Exercise brief
Could you convert the items, from the line containing "You are a computer-use agent. 667x522 pixels." through the end of the items, into a Markdown table with a Row column numbering each line and a Line column holding its text, leaving out blank lines?
* begin Information supplied *
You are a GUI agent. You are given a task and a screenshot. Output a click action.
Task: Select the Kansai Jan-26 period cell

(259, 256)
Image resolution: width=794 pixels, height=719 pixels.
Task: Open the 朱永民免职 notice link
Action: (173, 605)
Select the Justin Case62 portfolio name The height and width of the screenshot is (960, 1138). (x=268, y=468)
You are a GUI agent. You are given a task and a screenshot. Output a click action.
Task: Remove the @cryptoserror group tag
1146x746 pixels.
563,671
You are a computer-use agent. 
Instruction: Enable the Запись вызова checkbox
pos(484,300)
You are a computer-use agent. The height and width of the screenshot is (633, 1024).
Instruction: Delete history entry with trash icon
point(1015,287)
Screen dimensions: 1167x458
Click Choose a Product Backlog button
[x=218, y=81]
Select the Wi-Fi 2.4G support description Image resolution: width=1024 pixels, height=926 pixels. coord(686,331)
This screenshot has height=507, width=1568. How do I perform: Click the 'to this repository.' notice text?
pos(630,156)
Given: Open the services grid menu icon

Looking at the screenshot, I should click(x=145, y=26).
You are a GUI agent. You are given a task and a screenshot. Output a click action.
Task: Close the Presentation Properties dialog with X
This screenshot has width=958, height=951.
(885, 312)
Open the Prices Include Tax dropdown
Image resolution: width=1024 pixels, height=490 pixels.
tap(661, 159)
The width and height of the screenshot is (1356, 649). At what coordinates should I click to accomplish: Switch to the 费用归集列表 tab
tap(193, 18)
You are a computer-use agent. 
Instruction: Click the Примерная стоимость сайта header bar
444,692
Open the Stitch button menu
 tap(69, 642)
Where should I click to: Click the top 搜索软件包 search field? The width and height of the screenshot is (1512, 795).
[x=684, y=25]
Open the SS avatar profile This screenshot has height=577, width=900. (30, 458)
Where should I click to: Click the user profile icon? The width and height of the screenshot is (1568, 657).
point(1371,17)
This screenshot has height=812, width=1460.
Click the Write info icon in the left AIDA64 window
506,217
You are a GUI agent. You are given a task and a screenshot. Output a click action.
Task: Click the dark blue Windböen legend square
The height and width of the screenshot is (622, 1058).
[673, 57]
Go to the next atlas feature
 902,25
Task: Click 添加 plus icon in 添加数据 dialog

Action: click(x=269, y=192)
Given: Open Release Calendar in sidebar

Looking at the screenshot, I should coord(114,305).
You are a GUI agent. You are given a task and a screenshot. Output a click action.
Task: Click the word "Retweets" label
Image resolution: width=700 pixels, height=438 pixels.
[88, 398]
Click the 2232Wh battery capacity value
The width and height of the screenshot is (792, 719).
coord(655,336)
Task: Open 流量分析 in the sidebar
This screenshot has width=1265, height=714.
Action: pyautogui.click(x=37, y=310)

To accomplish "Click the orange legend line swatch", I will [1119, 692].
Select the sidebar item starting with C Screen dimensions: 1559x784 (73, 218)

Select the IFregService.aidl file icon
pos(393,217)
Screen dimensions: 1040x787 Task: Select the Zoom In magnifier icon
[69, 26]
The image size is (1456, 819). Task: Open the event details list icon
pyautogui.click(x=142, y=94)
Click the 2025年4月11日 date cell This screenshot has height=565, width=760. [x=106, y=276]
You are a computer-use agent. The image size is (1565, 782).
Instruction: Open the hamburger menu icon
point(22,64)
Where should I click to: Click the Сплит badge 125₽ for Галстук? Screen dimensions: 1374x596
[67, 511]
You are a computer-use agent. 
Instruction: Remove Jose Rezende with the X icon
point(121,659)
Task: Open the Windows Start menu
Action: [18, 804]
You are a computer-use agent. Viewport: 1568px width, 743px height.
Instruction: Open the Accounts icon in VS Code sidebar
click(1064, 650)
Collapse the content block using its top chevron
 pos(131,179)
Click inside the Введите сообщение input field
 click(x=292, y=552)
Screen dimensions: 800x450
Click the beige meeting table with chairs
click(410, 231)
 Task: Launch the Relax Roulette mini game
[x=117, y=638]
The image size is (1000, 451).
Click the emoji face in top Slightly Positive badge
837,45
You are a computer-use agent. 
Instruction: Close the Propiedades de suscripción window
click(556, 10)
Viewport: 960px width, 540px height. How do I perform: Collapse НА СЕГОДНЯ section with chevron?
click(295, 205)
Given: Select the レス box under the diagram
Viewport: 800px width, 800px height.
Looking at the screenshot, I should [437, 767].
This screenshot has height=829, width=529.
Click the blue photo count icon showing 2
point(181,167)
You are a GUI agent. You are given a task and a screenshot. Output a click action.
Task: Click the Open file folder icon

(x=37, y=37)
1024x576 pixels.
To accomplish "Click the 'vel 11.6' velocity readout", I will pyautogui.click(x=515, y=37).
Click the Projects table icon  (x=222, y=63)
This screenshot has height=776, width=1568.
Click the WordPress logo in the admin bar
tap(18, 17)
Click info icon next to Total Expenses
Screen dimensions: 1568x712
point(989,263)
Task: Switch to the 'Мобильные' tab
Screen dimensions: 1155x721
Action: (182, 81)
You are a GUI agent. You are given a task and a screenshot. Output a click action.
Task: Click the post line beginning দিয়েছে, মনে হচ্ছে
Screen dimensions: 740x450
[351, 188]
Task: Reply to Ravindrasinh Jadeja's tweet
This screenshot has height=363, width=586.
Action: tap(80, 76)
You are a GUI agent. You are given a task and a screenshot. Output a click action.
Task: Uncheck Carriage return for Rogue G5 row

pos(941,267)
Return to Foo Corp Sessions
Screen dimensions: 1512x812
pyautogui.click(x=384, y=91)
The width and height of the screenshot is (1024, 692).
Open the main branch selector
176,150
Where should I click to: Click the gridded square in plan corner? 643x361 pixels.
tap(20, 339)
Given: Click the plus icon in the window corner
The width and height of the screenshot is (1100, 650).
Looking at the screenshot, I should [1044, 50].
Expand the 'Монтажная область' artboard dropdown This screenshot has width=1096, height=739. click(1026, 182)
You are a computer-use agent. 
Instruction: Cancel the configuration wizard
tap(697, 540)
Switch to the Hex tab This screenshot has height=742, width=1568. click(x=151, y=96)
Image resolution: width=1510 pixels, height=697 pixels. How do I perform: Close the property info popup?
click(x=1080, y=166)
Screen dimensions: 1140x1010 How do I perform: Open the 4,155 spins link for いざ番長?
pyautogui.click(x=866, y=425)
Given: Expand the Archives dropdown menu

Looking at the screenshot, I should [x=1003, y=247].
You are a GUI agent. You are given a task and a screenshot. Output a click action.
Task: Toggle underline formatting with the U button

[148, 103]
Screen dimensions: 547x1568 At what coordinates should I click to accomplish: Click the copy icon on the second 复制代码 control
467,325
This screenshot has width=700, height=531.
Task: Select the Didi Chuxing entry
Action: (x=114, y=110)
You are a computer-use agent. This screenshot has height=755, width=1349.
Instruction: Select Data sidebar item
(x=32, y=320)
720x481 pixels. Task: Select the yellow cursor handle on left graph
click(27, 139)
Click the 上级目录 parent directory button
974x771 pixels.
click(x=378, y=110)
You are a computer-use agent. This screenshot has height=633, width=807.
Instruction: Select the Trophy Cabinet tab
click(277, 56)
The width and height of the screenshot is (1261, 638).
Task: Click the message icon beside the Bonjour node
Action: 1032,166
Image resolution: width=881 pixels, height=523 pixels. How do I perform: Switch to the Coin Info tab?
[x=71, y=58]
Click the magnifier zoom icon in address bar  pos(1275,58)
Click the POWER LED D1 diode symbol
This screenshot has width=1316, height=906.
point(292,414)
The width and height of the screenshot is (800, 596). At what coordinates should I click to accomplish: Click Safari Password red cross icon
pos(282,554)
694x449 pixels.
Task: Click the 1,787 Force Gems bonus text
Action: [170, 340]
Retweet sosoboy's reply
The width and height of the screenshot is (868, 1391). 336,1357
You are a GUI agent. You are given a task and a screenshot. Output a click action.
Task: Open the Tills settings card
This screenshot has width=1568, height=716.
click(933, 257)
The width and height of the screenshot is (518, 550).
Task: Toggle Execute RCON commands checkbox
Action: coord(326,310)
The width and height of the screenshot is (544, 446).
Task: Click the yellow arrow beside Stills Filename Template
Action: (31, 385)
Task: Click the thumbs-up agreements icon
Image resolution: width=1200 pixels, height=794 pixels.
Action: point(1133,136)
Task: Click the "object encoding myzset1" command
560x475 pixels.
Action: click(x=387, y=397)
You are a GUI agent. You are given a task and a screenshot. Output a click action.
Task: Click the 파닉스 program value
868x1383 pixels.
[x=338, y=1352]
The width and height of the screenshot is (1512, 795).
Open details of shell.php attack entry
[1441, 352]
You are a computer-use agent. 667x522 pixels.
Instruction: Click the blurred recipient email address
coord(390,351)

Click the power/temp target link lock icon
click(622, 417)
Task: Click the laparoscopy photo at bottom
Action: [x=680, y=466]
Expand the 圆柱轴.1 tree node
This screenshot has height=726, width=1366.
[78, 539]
* end Information supplied *
Exercise result
| Row | Line |
|---|---|
| 1 | You are a computer-use agent. 667x522 pixels. |
| 2 | Instruction: Click the blurred recipient email address |
| 3 | coord(390,351) |
| 4 | Click the power/temp target link lock icon |
| 5 | click(622, 417) |
| 6 | Task: Click the laparoscopy photo at bottom |
| 7 | Action: [x=680, y=466] |
| 8 | Expand the 圆柱轴.1 tree node |
| 9 | This screenshot has height=726, width=1366. |
| 10 | [78, 539] |